▸ What this task involves: Repeat the data. Keep each line identical.
(Beginning of The data)
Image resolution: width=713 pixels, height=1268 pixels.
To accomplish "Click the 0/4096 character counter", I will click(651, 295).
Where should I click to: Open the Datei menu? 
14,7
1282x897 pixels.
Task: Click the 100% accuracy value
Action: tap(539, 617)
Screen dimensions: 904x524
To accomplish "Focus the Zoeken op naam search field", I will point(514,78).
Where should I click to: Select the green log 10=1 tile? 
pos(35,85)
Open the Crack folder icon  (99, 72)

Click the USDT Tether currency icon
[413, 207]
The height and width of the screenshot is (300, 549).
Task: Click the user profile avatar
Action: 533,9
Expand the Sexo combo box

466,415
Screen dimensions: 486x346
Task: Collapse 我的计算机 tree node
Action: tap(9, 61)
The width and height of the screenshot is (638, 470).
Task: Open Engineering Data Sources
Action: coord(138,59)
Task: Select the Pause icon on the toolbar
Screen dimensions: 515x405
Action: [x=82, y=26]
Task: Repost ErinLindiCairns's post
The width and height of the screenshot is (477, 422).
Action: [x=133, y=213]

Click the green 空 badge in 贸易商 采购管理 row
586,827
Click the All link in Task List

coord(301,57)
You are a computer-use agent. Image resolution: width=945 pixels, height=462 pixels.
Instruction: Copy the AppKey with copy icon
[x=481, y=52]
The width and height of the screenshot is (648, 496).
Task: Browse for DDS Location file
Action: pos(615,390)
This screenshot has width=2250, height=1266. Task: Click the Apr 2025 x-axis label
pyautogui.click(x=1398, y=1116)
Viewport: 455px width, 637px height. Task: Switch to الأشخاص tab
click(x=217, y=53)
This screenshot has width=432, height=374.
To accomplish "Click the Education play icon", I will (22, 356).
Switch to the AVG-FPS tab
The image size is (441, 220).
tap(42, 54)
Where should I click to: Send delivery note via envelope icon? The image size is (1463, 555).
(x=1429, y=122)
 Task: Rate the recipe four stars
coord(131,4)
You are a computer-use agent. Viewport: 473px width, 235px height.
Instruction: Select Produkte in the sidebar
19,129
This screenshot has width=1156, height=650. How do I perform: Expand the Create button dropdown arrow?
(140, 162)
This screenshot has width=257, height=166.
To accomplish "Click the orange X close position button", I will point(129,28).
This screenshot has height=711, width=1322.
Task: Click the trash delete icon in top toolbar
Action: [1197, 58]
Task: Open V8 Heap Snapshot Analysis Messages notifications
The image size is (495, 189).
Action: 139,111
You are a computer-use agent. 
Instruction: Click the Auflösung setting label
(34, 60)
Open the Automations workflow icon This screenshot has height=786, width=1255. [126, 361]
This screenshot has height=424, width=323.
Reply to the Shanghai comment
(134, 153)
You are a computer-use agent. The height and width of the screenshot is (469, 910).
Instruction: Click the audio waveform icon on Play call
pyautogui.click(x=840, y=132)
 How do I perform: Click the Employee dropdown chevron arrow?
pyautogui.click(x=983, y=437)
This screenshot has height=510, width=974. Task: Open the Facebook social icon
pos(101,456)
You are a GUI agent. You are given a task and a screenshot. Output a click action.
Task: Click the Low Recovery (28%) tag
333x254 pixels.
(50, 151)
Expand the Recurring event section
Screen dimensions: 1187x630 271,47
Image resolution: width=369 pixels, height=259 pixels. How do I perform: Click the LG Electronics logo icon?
(End of The data)
▸ Written answer:
Image resolution: width=713 pixels, height=1268 pixels.
To accomplish "Click the 0/4096 character counter", I will click(651, 295).
Where should I click to: Open the Datei menu? 
14,7
1282x897 pixels.
Task: Click the 100% accuracy value
Action: tap(539, 617)
Screen dimensions: 904x524
To accomplish "Focus the Zoeken op naam search field", I will point(514,78).
Where should I click to: Select the green log 10=1 tile? 
pos(35,85)
Open the Crack folder icon  (99, 72)

Click the USDT Tether currency icon
[413, 207]
The height and width of the screenshot is (300, 549).
Task: Click the user profile avatar
Action: 533,9
Expand the Sexo combo box

466,415
Screen dimensions: 486x346
Task: Collapse 我的计算机 tree node
Action: tap(9, 61)
The width and height of the screenshot is (638, 470).
Task: Open Engineering Data Sources
Action: coord(138,59)
Task: Select the Pause icon on the toolbar
Screen dimensions: 515x405
Action: [x=82, y=26]
Task: Repost ErinLindiCairns's post
The width and height of the screenshot is (477, 422).
Action: [x=133, y=213]

Click the green 空 badge in 贸易商 采购管理 row
586,827
Click the All link in Task List

coord(301,57)
You are a computer-use agent. Image resolution: width=945 pixels, height=462 pixels.
Instruction: Copy the AppKey with copy icon
[x=481, y=52]
The width and height of the screenshot is (648, 496).
Task: Browse for DDS Location file
Action: pos(615,390)
This screenshot has width=2250, height=1266. Task: Click the Apr 2025 x-axis label
pyautogui.click(x=1398, y=1116)
Viewport: 455px width, 637px height. Task: Switch to الأشخاص tab
click(x=217, y=53)
This screenshot has width=432, height=374.
To accomplish "Click the Education play icon", I will (22, 356).
Switch to the AVG-FPS tab
The image size is (441, 220).
tap(42, 54)
Where should I click to: Send delivery note via envelope icon? The image size is (1463, 555).
(x=1429, y=122)
 Task: Rate the recipe four stars
coord(131,4)
You are a computer-use agent. Viewport: 473px width, 235px height.
Instruction: Select Produkte in the sidebar
19,129
This screenshot has width=1156, height=650. How do I perform: Expand the Create button dropdown arrow?
(140, 162)
This screenshot has width=257, height=166.
To accomplish "Click the orange X close position button", I will point(129,28).
This screenshot has height=711, width=1322.
Task: Click the trash delete icon in top toolbar
Action: [1197, 58]
Task: Open V8 Heap Snapshot Analysis Messages notifications
The image size is (495, 189).
Action: 139,111
You are a computer-use agent. 
Instruction: Click the Auflösung setting label
(34, 60)
Open the Automations workflow icon This screenshot has height=786, width=1255. [126, 361]
This screenshot has height=424, width=323.
Reply to the Shanghai comment
(134, 153)
You are a computer-use agent. The height and width of the screenshot is (469, 910).
Instruction: Click the audio waveform icon on Play call
pyautogui.click(x=840, y=132)
 How do I perform: Click the Employee dropdown chevron arrow?
pyautogui.click(x=983, y=437)
This screenshot has height=510, width=974. Task: Open the Facebook social icon
pos(101,456)
You are a GUI agent. You are given a task and a screenshot. Output a click action.
Task: Click the Low Recovery (28%) tag
333x254 pixels.
(50, 151)
Expand the Recurring event section
Screen dimensions: 1187x630 271,47
Image resolution: width=369 pixels, height=259 pixels. How do I perform: Click the LG Electronics logo icon?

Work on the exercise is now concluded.